La cuenta corriente de la balanza de pagos es un indicador económico que registra las transacciones de un país con el resto del mundo, incluyendo el comercio de bienes y servicios, las transferencias netas y el ingreso de inversiones. Este índice es crucial para entender la posición económica de un país y su capacidad para manejar sus finanzas externas.
En el 2023, la mayoría de los países latinoamericanos lograron reducir su déficit en cuenta corriente. Perú destacó al registrar un superávit de 0.6% del PBI, una notable mejora desde el déficit de -4.0% en 2022. México, Brasil y Colombia también experimentaron mejoras significativas, reduciendo sus déficits a -0.3%, -1.3% y -2.8%, respectivamente. Chile, aunque redujo su déficit, sigue siendo el país con el mayor déficit en la región, pasando de -9.0% en 2022 a -3.3% en 2023.
La reducción del déficit en estos países se atribuye fundamentalmente al fortalecimiento del saldo de la balanza comercial. En Chile y Colombia, esta mejora se debe a la reducción en las importaciones, reflejando una menor demanda interna. En México, la disminución del déficit de la balanza comercial petrolera jugó un papel clave. Adicionalmente, el impulso del turismo en Colombia y las transferencias netas en Chile permitieron un ingreso secundario.
Para el 2024, se proyecta una ligera ampliación del déficit en cuenta corriente en la mayoría de los países analizados. Perú, que logró un superávit en el 2023, podría enfrentar un déficit pequeño de -0.5%. México, Brasil y Colombia podrían experimentar leves aumentos en sus déficits.
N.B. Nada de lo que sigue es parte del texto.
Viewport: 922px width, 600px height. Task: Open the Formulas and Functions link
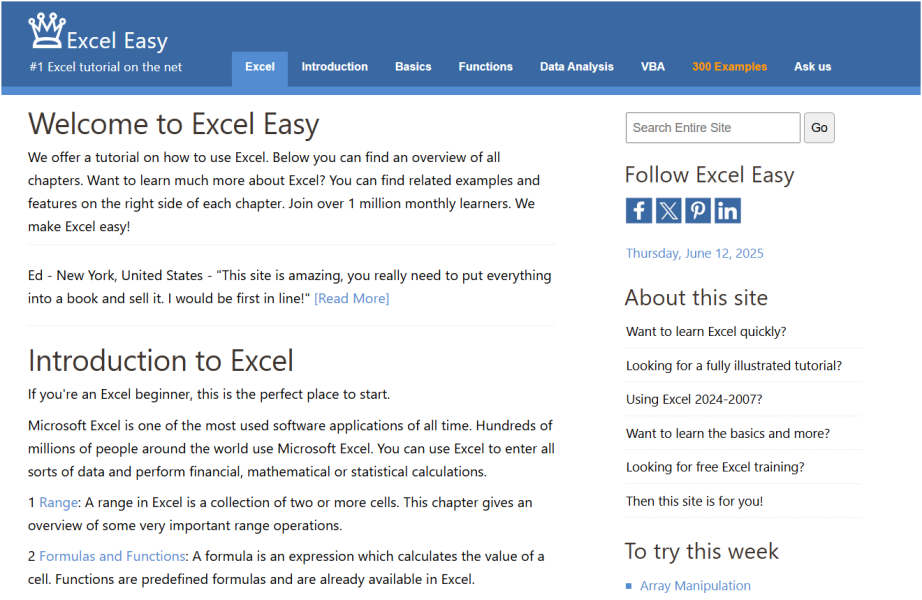pyautogui.click(x=112, y=556)
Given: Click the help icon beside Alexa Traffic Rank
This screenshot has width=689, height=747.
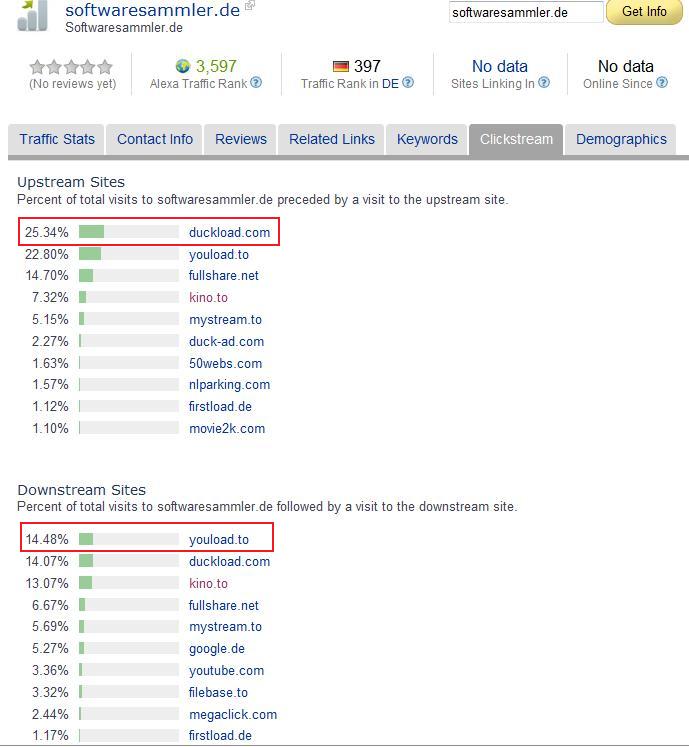Looking at the screenshot, I should [x=256, y=83].
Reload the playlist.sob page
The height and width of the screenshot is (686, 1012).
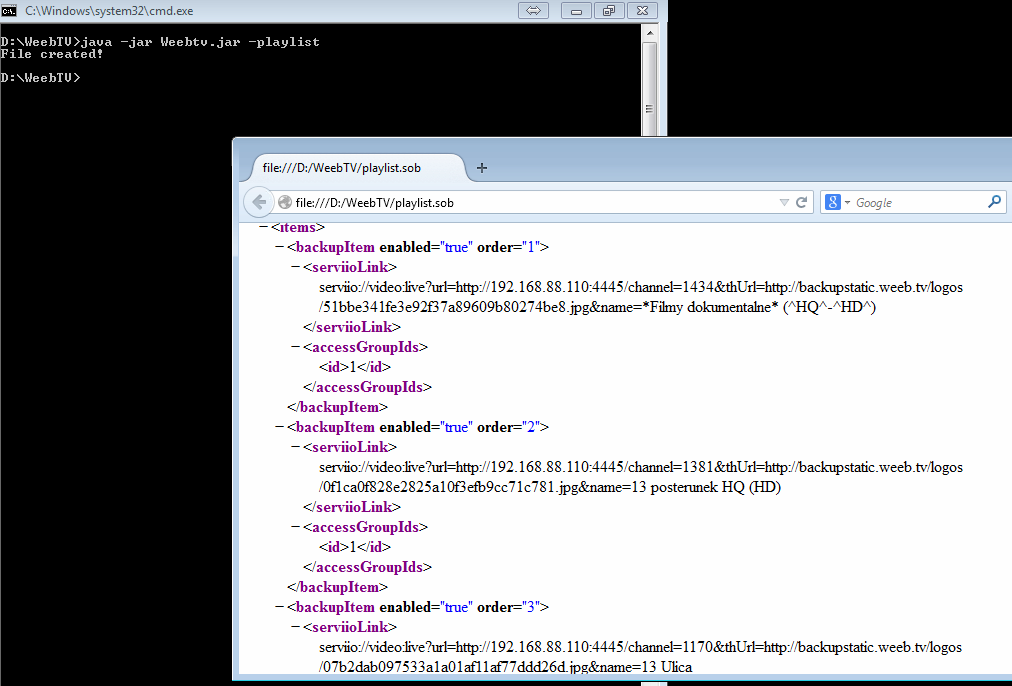[x=801, y=202]
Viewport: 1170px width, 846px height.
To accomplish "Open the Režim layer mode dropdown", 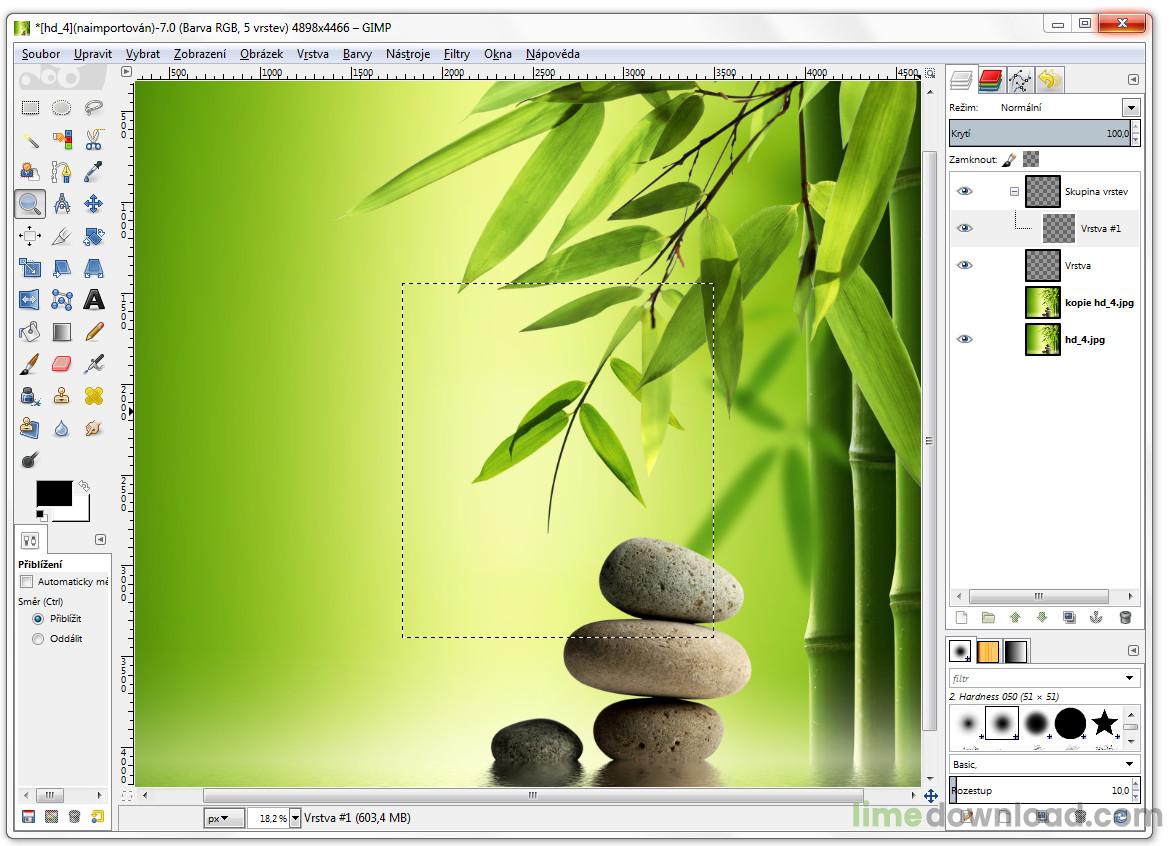I will click(1130, 107).
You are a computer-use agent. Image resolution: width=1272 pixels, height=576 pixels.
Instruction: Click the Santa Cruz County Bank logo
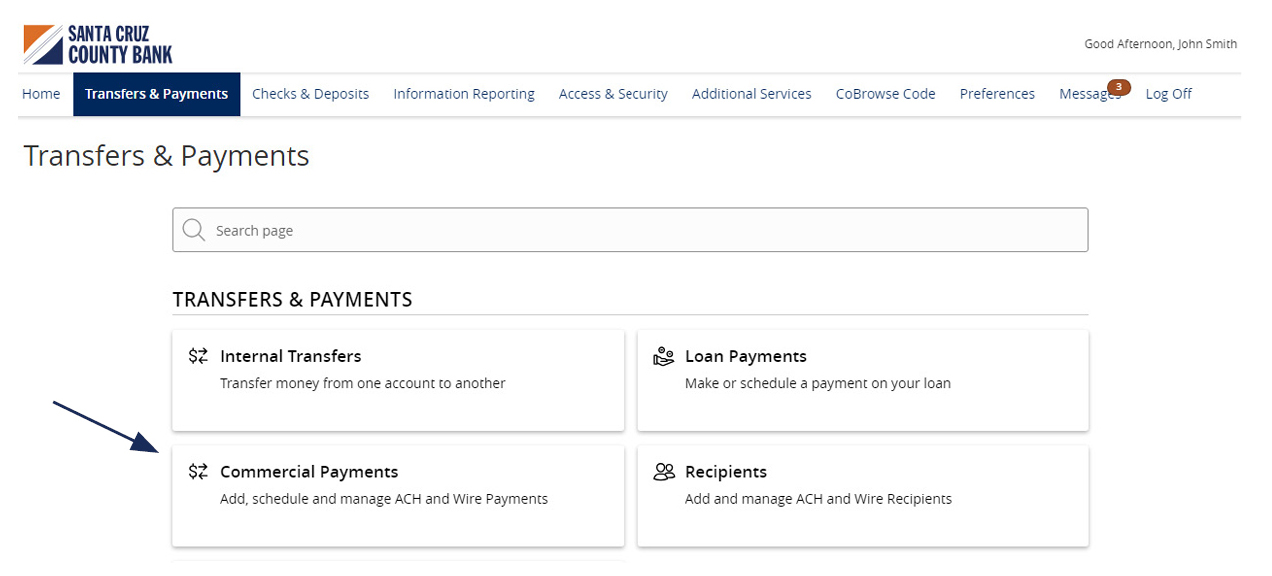(97, 42)
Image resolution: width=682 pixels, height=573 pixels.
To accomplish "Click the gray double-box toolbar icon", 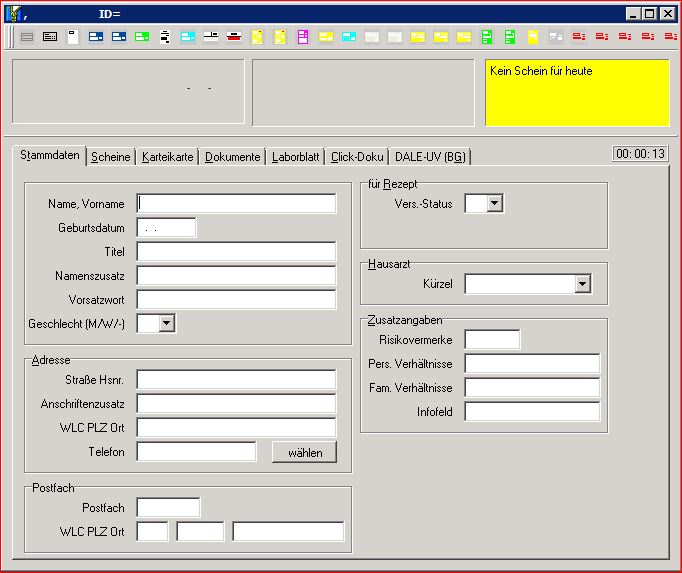I will [556, 37].
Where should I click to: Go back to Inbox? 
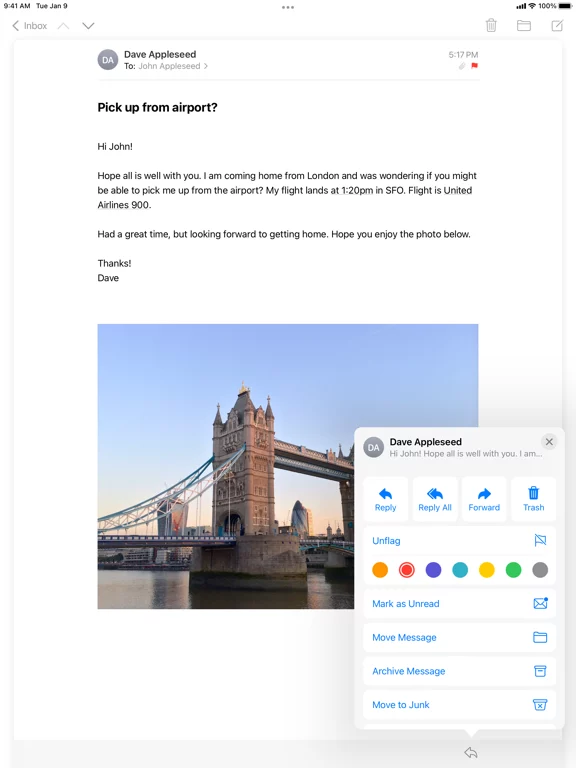(x=30, y=25)
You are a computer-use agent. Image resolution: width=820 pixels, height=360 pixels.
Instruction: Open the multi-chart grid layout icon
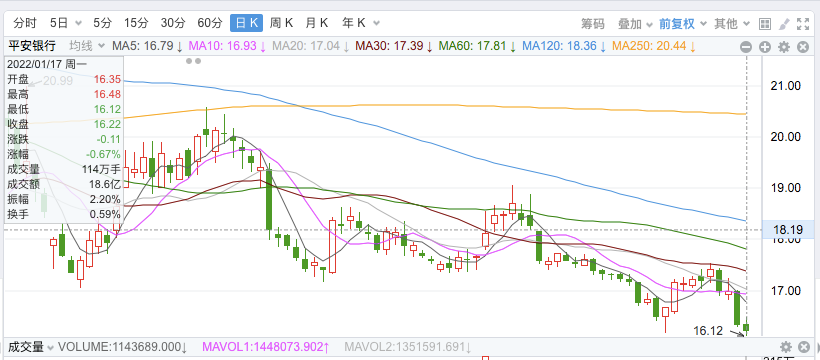(765, 24)
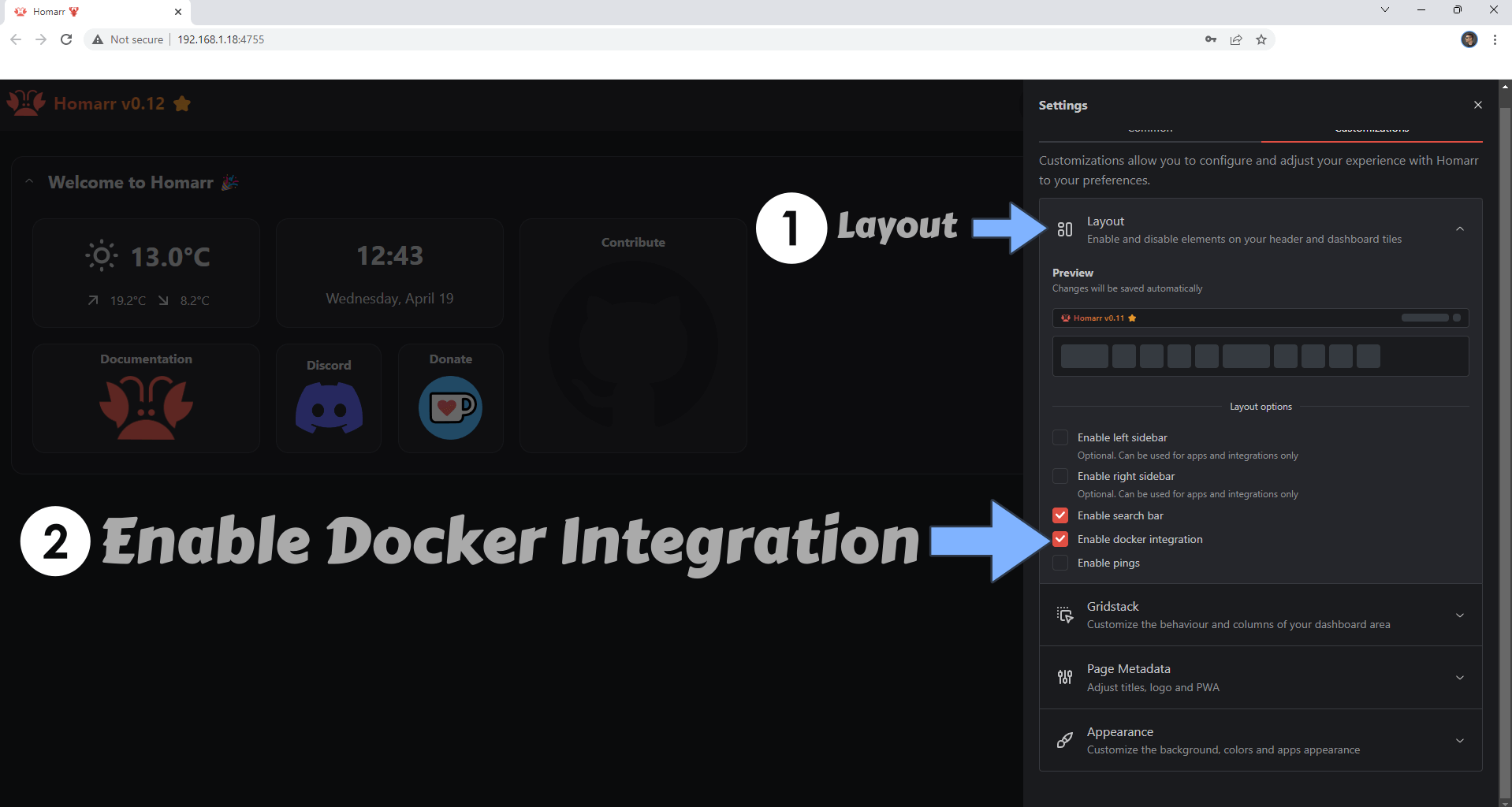Image resolution: width=1512 pixels, height=807 pixels.
Task: Enable the right sidebar checkbox
Action: click(x=1060, y=476)
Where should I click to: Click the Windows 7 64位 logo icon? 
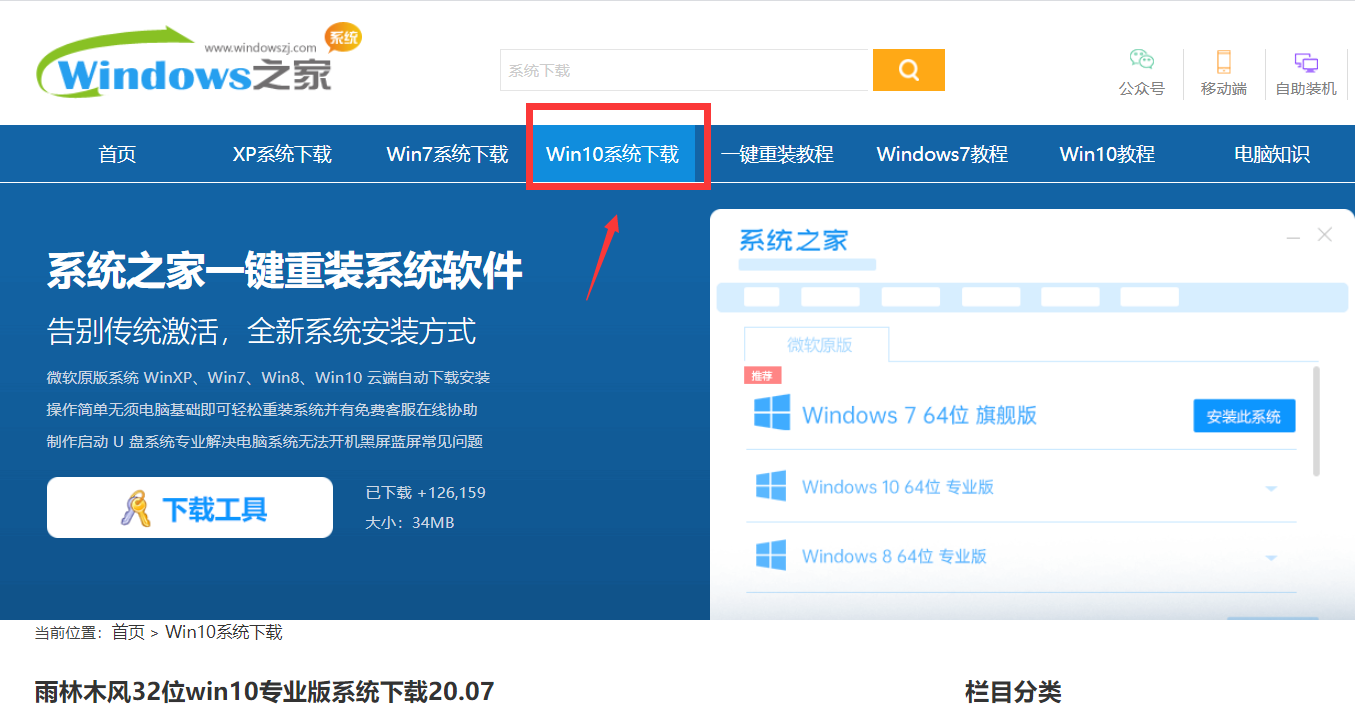coord(771,413)
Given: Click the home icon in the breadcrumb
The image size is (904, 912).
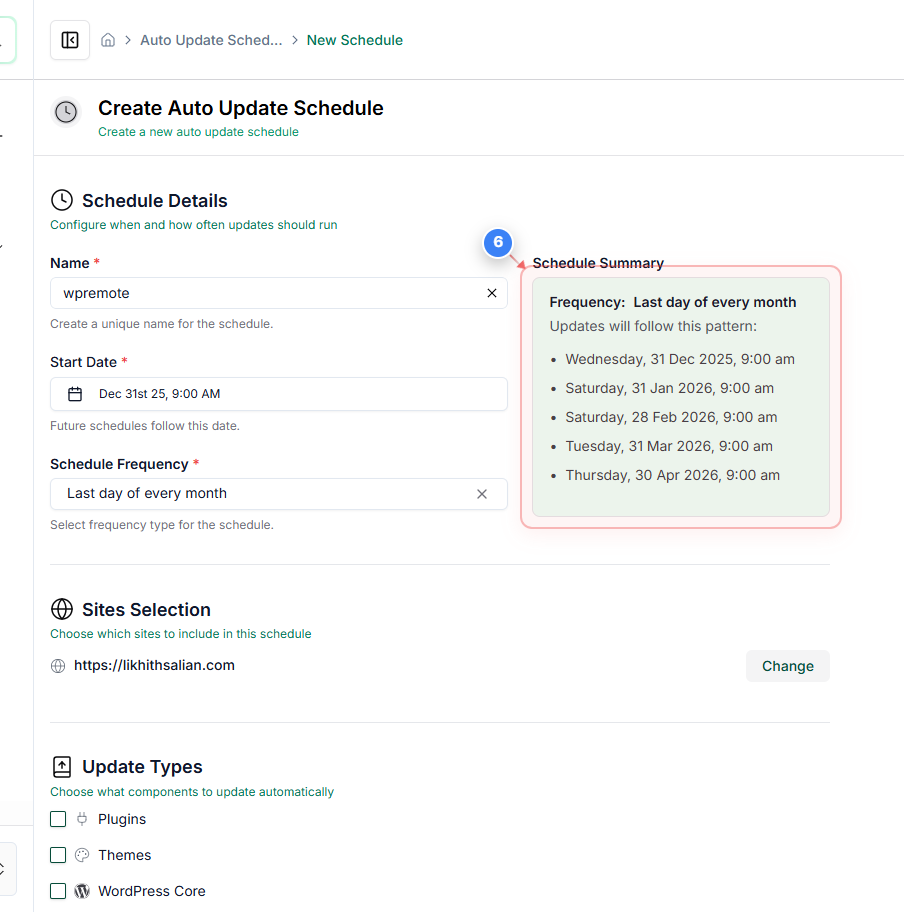Looking at the screenshot, I should 107,39.
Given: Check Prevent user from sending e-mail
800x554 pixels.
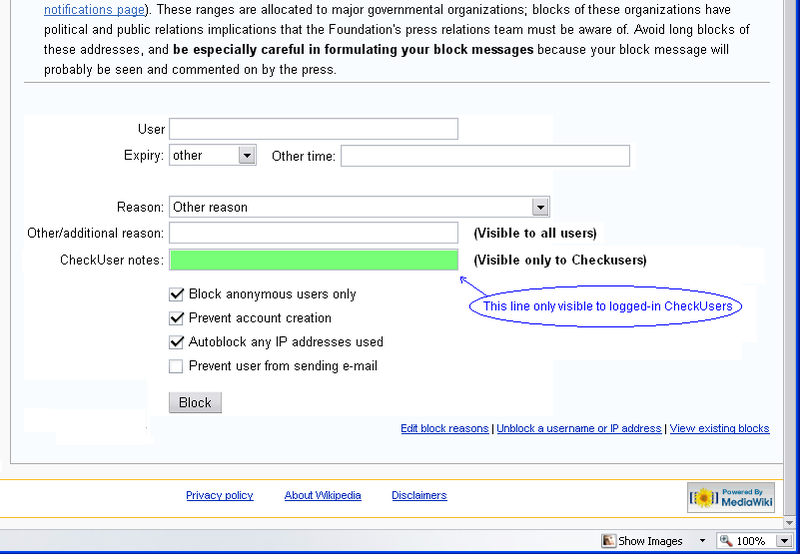Looking at the screenshot, I should coord(177,366).
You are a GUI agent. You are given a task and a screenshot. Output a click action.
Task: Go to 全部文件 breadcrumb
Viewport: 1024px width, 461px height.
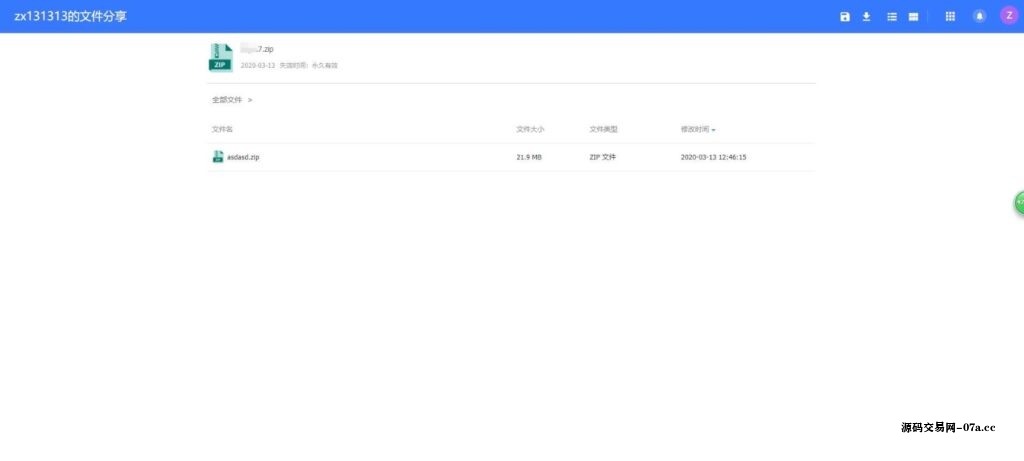[x=227, y=100]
El futuro de la cuenta corriente en Latinoamérica dependerá en gran medida de la recomposición del equilibrio entre el ahorro y la inversión. La recuperación del ahorro privado es fundamental para mantener niveles sostenibles de déficit y asegurar la estabilidad económica a largo plazo. Con políticas adecuadas, los países de la región pueden seguir mejorando su balanza de pagos y fortalecer su posición económica global.